Essa tentativa de furar o esquema das
revistas tradicionais, que exigem caras
assinaturas mesmo para uma consulta
on-line, teve o impulso inicial de US$ 9
milhões da Fundação Gordon e Betty
Moore (sendo Gordon Moore um fundador da indústria de chips Intel).
Um dos cabeças do movimento, que
chegou a recolher 30 mil assinaturas de
apoio, é o Nobel em Medicina americano
Harold Varmus. Outro é Patrick Brown,
um pioneiro dos chips de DNA, que já se
envolveu na primeira encrenca do ramo:
retirou seu nome da lista de autores de
um trabalho que seria publicado na famosa "New England Journal of Medicine" (www.nejm.org), depois que a revista recusou o compromisso de pôr o artigo no domínio público. O "paper" sobre
transplantes renais saiu na "NEJM" de 10
de julho (vol. 349, págs. 125-138), tendo
Minnie Sarwal como autora principal.
O galho com a PLoS (www.plos.org) é
que, se ela não cobra para ser lida, cobra
-e bem- para ser recheada.
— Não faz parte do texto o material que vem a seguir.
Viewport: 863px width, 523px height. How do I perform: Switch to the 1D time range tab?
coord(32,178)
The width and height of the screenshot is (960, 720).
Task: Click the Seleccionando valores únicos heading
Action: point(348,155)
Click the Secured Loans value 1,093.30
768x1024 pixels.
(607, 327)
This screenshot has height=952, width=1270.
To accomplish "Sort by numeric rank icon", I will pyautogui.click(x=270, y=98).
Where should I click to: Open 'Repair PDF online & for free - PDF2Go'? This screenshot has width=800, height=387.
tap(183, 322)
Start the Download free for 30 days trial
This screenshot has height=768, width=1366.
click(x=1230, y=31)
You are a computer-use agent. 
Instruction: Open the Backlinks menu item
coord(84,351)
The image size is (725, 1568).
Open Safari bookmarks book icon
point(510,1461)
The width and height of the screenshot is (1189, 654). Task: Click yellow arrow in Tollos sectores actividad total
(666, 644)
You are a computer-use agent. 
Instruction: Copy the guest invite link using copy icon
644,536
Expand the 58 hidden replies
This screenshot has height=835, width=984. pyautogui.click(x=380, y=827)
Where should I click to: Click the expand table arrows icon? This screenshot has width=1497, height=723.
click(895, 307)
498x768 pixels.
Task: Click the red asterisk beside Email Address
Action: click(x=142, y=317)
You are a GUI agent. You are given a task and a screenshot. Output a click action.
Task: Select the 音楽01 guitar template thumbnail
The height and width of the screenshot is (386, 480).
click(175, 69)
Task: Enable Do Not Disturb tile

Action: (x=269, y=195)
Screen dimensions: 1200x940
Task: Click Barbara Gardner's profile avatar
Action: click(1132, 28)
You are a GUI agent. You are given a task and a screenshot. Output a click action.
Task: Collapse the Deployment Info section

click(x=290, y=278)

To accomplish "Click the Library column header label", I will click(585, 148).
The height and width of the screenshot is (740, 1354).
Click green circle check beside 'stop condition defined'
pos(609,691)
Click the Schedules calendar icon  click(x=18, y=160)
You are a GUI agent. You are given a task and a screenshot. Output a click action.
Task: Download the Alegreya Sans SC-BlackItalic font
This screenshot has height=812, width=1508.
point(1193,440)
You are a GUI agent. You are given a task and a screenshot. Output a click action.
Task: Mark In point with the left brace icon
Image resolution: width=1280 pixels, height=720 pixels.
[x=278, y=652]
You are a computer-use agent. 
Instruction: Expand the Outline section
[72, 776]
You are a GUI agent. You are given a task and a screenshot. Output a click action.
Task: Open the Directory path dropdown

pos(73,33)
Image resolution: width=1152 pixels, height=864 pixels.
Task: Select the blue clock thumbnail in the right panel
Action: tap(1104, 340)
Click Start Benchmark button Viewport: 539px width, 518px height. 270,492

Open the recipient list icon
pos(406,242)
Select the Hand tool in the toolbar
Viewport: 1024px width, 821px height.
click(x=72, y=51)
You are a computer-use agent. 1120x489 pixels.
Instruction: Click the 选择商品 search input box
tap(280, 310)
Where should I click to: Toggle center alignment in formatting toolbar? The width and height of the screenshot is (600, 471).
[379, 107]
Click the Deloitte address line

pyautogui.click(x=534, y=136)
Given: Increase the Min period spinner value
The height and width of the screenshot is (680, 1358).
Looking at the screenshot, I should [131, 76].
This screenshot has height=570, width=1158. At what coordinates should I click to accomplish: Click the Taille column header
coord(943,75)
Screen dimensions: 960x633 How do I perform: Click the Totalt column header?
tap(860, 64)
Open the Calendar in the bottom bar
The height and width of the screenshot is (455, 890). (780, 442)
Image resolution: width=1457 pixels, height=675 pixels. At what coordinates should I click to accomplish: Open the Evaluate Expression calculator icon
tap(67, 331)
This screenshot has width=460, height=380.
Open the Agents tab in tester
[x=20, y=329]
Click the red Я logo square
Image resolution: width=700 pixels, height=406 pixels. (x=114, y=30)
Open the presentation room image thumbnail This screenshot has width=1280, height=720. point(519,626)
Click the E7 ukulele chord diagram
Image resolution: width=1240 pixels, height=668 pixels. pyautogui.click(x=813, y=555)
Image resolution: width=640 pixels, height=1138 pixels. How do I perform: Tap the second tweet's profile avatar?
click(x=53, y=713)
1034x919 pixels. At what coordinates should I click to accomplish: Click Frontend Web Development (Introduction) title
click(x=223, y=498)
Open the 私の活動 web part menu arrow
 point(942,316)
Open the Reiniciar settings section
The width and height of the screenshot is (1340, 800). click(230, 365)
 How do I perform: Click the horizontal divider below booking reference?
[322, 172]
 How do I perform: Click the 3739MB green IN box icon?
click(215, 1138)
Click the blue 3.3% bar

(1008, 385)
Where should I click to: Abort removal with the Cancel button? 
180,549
O pesquisador que quiser publicar no novo órgão
terá de pagar US$ 1.500 de "taxa de disseminação". O preço é proibitivo para
muitos cientistas de países mais pobres,
que de resto já contam com toda espécie
de dificuldade para conseguir publicar
nas revistas chiques (de alto impacto).
Além disso, há quem duvide que esse
valor possa de fato cobrir os custos de
edição, mesmo que a distribuição sobretudo eletrônica permita economia de
uns 20%. Ocorre que revistas do calibre
da "Cell" rejeitam até 90% dos manuscritos que recebem, mas submetem todos
os que chegam a uma avaliação por especialistas, uma maneira segura de encarecer astronomicamente a operação. Nem
é preciso dizer que a torcida contra vem
das revistas estabelecidas na praça.
A favor já se pronunciaram alguns pesos-pesados entre os financiadores de
pesquisa, como o Wellcome Trust britânico e o Howard Hughes Medical Institute norte-americano. Ambas as instituições anunciaram que cobrirão até US$
3.000 de "taxas de disseminação" para
pesquisas por elas custeadas.
O Wellcome Trust pôs o dedo na ferida
em um relatório recente, afirmando que
o sistema atual de milhares de publicações especializadas com assinaturas dispendiosas "não trabalha no interesse de
cientistas e do público, mas é antes dominado pela determinação comercial de
mercado em melhorar a própria posição
mercadológica".
A boa notícia, para quem tem interesse
em publicações científicas brasileiras, é
que o país já tem um sistema próprio
-apesar do nome colonizado- de livre
acesso, a "Scientific Electronic Library
Online" (www.scielo.br), uma biblioteca
eletrônica com 114 periódicos nacionais,
a maioria de interesse bem mais restrito
que "Nature" ou "Science". A SciELO
tem recebido mais de 326 mil consultas
por dia -o tipo da aparição bem-vinda.